[Requirement] Everything in the records should be repeated exactly.

###

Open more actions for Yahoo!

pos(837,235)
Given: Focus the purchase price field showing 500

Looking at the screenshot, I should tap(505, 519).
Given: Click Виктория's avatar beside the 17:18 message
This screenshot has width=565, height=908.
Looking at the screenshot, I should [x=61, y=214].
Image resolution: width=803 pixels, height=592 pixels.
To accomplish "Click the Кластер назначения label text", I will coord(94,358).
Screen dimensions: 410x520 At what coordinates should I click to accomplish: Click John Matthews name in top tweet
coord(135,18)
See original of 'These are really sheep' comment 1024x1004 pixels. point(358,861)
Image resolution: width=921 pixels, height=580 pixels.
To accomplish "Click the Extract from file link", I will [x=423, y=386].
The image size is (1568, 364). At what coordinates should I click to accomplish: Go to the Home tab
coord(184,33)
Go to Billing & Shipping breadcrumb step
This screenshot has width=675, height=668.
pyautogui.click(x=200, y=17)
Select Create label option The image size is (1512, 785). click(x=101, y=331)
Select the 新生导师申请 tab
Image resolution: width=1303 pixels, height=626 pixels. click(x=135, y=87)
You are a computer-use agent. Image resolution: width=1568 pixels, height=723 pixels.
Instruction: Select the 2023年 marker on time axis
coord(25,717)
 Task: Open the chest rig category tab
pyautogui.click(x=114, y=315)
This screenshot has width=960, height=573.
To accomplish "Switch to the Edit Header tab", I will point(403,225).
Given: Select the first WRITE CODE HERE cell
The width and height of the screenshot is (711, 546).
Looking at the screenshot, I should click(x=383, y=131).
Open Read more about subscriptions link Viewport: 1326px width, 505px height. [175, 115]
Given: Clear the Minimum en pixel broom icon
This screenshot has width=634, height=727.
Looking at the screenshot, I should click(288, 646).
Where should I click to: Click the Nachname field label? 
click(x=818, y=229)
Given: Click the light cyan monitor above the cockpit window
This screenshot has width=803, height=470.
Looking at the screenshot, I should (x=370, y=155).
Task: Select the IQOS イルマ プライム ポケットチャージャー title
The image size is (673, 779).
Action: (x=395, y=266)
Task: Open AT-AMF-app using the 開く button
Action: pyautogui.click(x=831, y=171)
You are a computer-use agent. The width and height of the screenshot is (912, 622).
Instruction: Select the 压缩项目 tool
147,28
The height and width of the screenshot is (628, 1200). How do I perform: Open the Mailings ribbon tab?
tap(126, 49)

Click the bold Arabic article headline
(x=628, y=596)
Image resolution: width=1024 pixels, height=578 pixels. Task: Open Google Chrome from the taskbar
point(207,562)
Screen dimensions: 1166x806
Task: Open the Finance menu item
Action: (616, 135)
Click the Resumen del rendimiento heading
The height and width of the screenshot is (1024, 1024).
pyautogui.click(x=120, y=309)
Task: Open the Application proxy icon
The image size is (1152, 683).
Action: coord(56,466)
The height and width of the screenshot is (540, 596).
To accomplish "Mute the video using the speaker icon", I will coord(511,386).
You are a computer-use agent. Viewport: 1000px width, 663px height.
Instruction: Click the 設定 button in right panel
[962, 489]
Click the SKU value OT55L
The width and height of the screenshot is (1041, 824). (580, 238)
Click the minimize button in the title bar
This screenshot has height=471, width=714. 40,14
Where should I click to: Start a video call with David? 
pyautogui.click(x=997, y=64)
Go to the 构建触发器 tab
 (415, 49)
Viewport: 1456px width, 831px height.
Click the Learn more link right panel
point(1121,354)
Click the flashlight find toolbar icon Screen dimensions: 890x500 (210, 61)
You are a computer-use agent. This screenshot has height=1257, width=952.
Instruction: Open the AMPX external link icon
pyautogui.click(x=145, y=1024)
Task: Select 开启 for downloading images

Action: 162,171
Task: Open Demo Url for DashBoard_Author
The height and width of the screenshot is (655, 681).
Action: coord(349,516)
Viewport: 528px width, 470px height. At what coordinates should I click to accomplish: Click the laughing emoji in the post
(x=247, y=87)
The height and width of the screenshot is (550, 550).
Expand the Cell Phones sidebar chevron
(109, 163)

###

[Task response]
Open more actions for Yahoo!

pos(837,235)
Given: Focus the purchase price field showing 500

Looking at the screenshot, I should tap(505, 519).
Given: Click Виктория's avatar beside the 17:18 message
This screenshot has width=565, height=908.
Looking at the screenshot, I should [x=61, y=214].
Image resolution: width=803 pixels, height=592 pixels.
To accomplish "Click the Кластер назначения label text", I will coord(94,358).
Screen dimensions: 410x520 At what coordinates should I click to accomplish: Click John Matthews name in top tweet
coord(135,18)
See original of 'These are really sheep' comment 1024x1004 pixels. point(358,861)
Image resolution: width=921 pixels, height=580 pixels.
To accomplish "Click the Extract from file link", I will [x=423, y=386].
The image size is (1568, 364). At what coordinates should I click to accomplish: Go to the Home tab
coord(184,33)
Go to Billing & Shipping breadcrumb step
This screenshot has width=675, height=668.
pyautogui.click(x=200, y=17)
Select Create label option The image size is (1512, 785). click(x=101, y=331)
Select the 新生导师申请 tab
Image resolution: width=1303 pixels, height=626 pixels. click(x=135, y=87)
You are a computer-use agent. Image resolution: width=1568 pixels, height=723 pixels.
Instruction: Select the 2023年 marker on time axis
coord(25,717)
 Task: Open the chest rig category tab
pyautogui.click(x=114, y=315)
This screenshot has width=960, height=573.
To accomplish "Switch to the Edit Header tab", I will point(403,225).
Given: Select the first WRITE CODE HERE cell
The width and height of the screenshot is (711, 546).
Looking at the screenshot, I should click(x=383, y=131).
Open Read more about subscriptions link Viewport: 1326px width, 505px height. [175, 115]
Given: Clear the Minimum en pixel broom icon
This screenshot has width=634, height=727.
Looking at the screenshot, I should click(288, 646).
Where should I click to: Click the Nachname field label? 
click(x=818, y=229)
Given: Click the light cyan monitor above the cockpit window
This screenshot has width=803, height=470.
Looking at the screenshot, I should (x=370, y=155).
Task: Select the IQOS イルマ プライム ポケットチャージャー title
The image size is (673, 779).
Action: (x=395, y=266)
Task: Open AT-AMF-app using the 開く button
Action: pyautogui.click(x=831, y=171)
You are a computer-use agent. The width and height of the screenshot is (912, 622).
Instruction: Select the 压缩项目 tool
147,28
The height and width of the screenshot is (628, 1200). How do I perform: Open the Mailings ribbon tab?
tap(126, 49)

Click the bold Arabic article headline
(x=628, y=596)
Image resolution: width=1024 pixels, height=578 pixels. Task: Open Google Chrome from the taskbar
point(207,562)
Screen dimensions: 1166x806
Task: Open the Finance menu item
Action: (616, 135)
Click the Resumen del rendimiento heading
The height and width of the screenshot is (1024, 1024).
pyautogui.click(x=120, y=309)
Task: Open the Application proxy icon
The image size is (1152, 683).
Action: coord(56,466)
The height and width of the screenshot is (540, 596).
To accomplish "Mute the video using the speaker icon", I will coord(511,386).
You are a computer-use agent. Viewport: 1000px width, 663px height.
Instruction: Click the 設定 button in right panel
[962, 489]
Click the SKU value OT55L
The width and height of the screenshot is (1041, 824). (580, 238)
Click the minimize button in the title bar
This screenshot has height=471, width=714. 40,14
Where should I click to: Start a video call with David? 
pyautogui.click(x=997, y=64)
Go to the 构建触发器 tab
 (415, 49)
Viewport: 1456px width, 831px height.
Click the Learn more link right panel
point(1121,354)
Click the flashlight find toolbar icon Screen dimensions: 890x500 (210, 61)
You are a computer-use agent. This screenshot has height=1257, width=952.
Instruction: Open the AMPX external link icon
pyautogui.click(x=145, y=1024)
Task: Select 开启 for downloading images

Action: 162,171
Task: Open Demo Url for DashBoard_Author
The height and width of the screenshot is (655, 681).
Action: coord(349,516)
Viewport: 528px width, 470px height. At what coordinates should I click to accomplish: Click the laughing emoji in the post
(x=247, y=87)
The height and width of the screenshot is (550, 550).
Expand the Cell Phones sidebar chevron
(109, 163)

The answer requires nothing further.